• [Records supplied]
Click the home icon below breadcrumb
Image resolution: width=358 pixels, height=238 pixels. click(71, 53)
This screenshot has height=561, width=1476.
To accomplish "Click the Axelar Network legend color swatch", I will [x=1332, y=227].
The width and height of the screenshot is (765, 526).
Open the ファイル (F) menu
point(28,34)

--

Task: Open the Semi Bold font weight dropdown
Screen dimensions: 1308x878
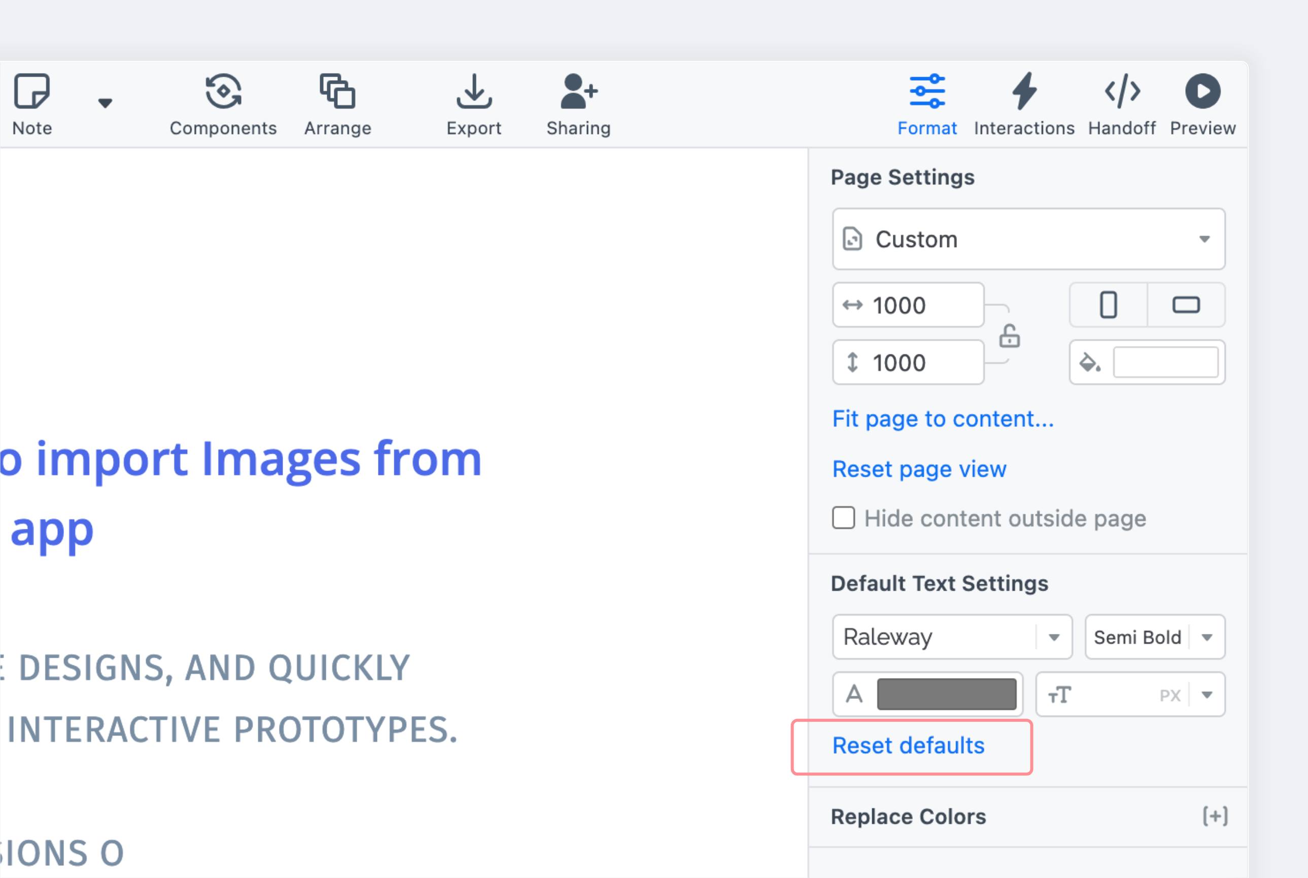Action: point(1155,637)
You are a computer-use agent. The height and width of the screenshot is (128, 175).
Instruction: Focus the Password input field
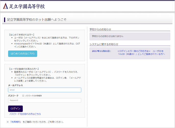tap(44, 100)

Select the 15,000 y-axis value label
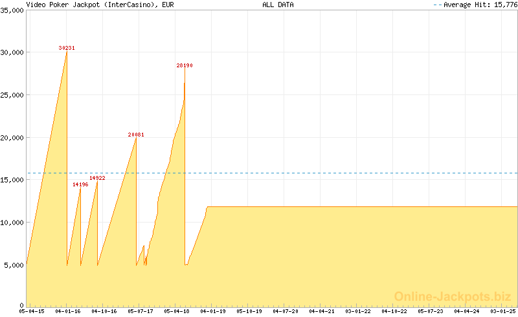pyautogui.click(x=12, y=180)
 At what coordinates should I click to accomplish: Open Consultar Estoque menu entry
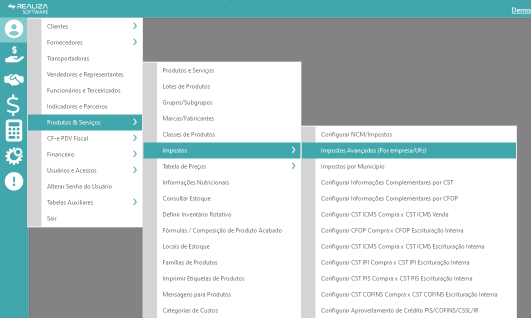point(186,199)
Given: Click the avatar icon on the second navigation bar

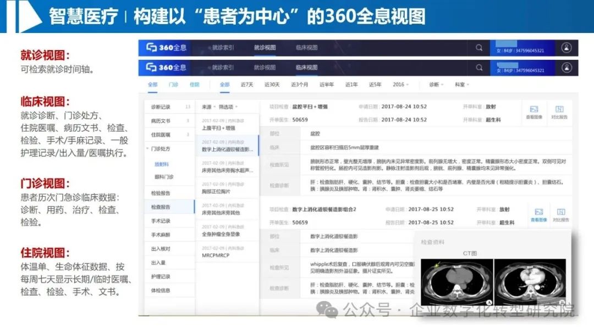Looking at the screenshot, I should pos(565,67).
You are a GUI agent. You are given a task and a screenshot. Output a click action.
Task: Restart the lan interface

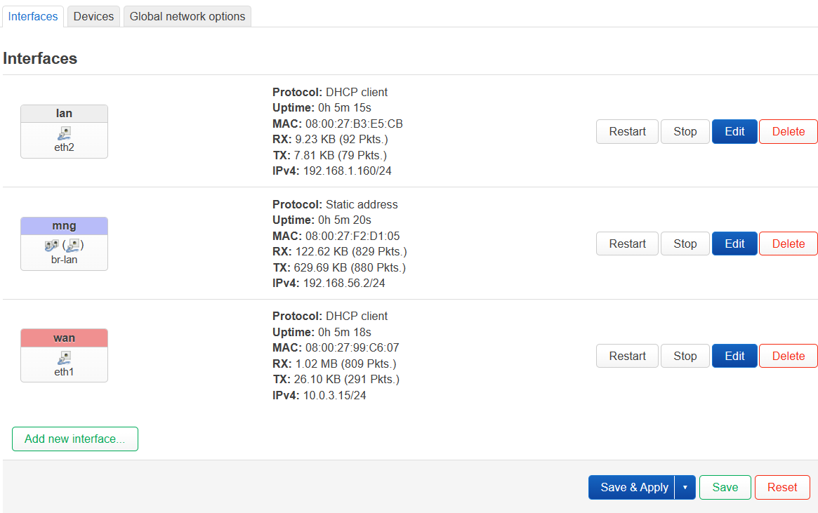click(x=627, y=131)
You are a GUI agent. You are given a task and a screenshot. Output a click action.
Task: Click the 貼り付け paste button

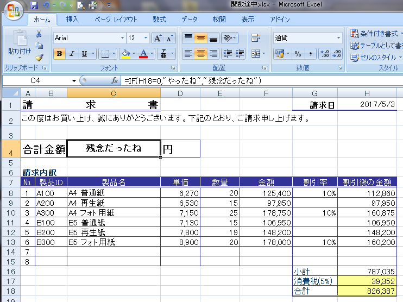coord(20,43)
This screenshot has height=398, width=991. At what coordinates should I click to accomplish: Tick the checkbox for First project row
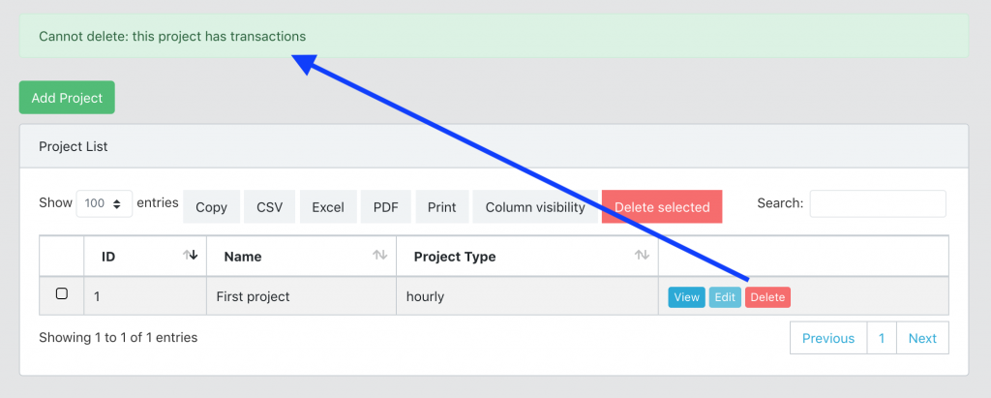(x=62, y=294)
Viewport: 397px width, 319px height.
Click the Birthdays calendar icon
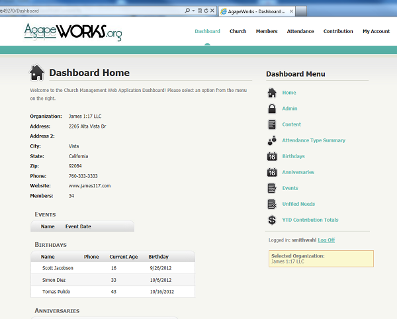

* * *

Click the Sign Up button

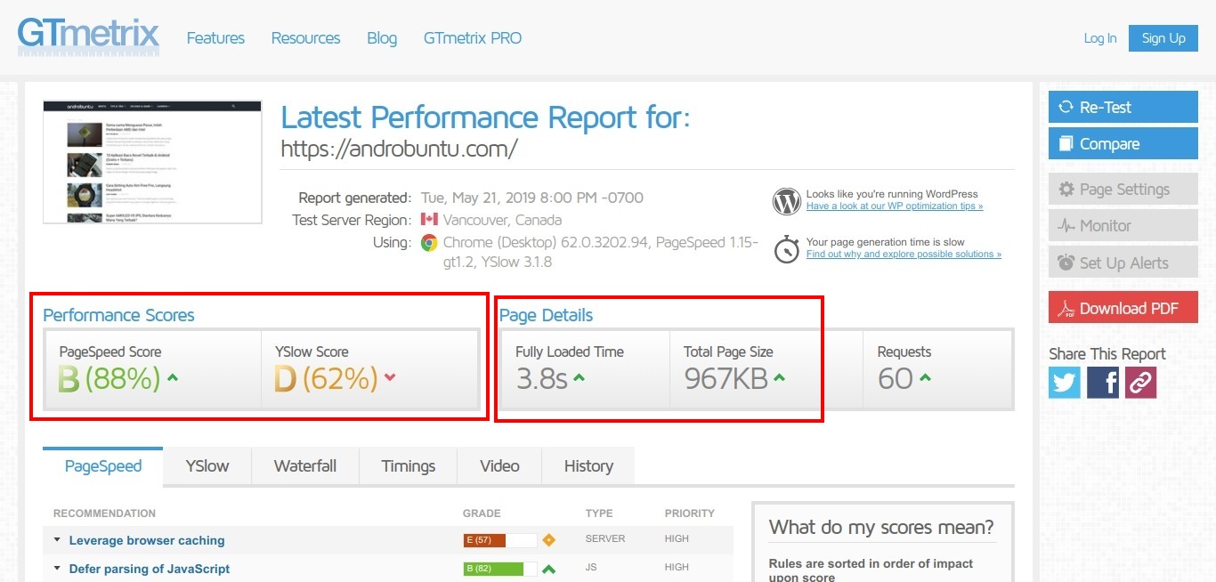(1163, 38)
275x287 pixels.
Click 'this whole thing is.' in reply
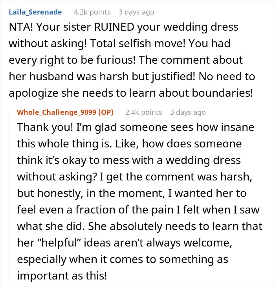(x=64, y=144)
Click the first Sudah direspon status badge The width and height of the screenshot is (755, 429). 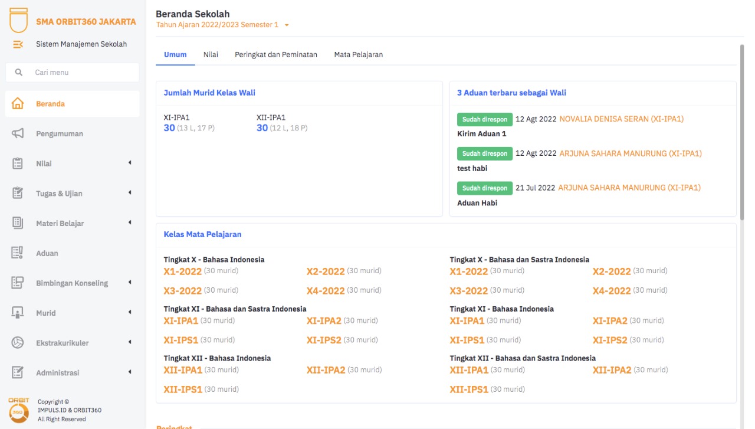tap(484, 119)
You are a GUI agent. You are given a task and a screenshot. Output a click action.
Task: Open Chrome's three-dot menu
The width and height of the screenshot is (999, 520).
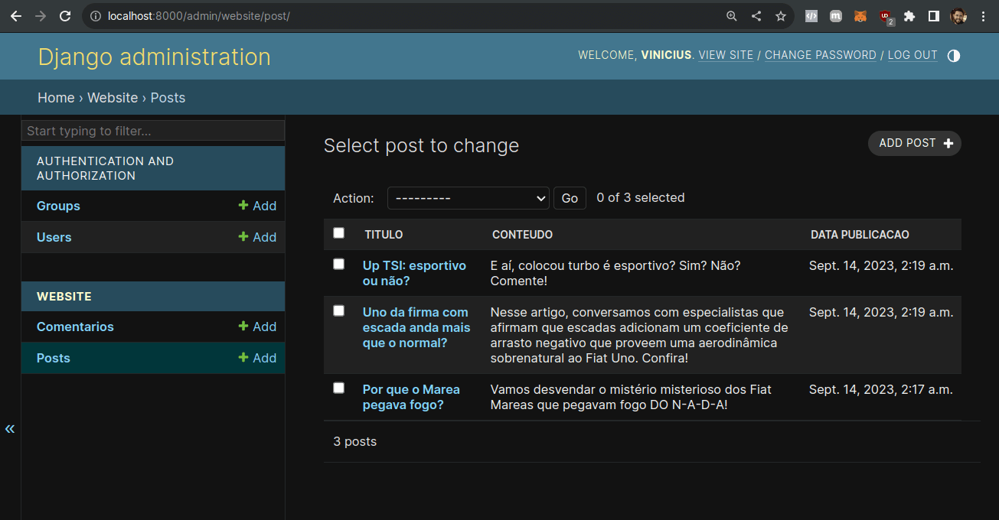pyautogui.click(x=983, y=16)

• [Task requirements] Transcribe, word for word, the lines of the listing above from the one that contains "Task: Click the 貼り付け paste button" through the one that contains "Click the Birthdays calendar icon", keeping both ends and dropping the pictures.

• [Task solution]
Task: Click the 貼り付け paste button

coord(20,43)
This screenshot has height=398, width=991. At what coordinates should I click to accomplish: Tick the checkbox for First project row
(x=62, y=294)
Viewport: 397px width, 319px height.
Click the Birthdays calendar icon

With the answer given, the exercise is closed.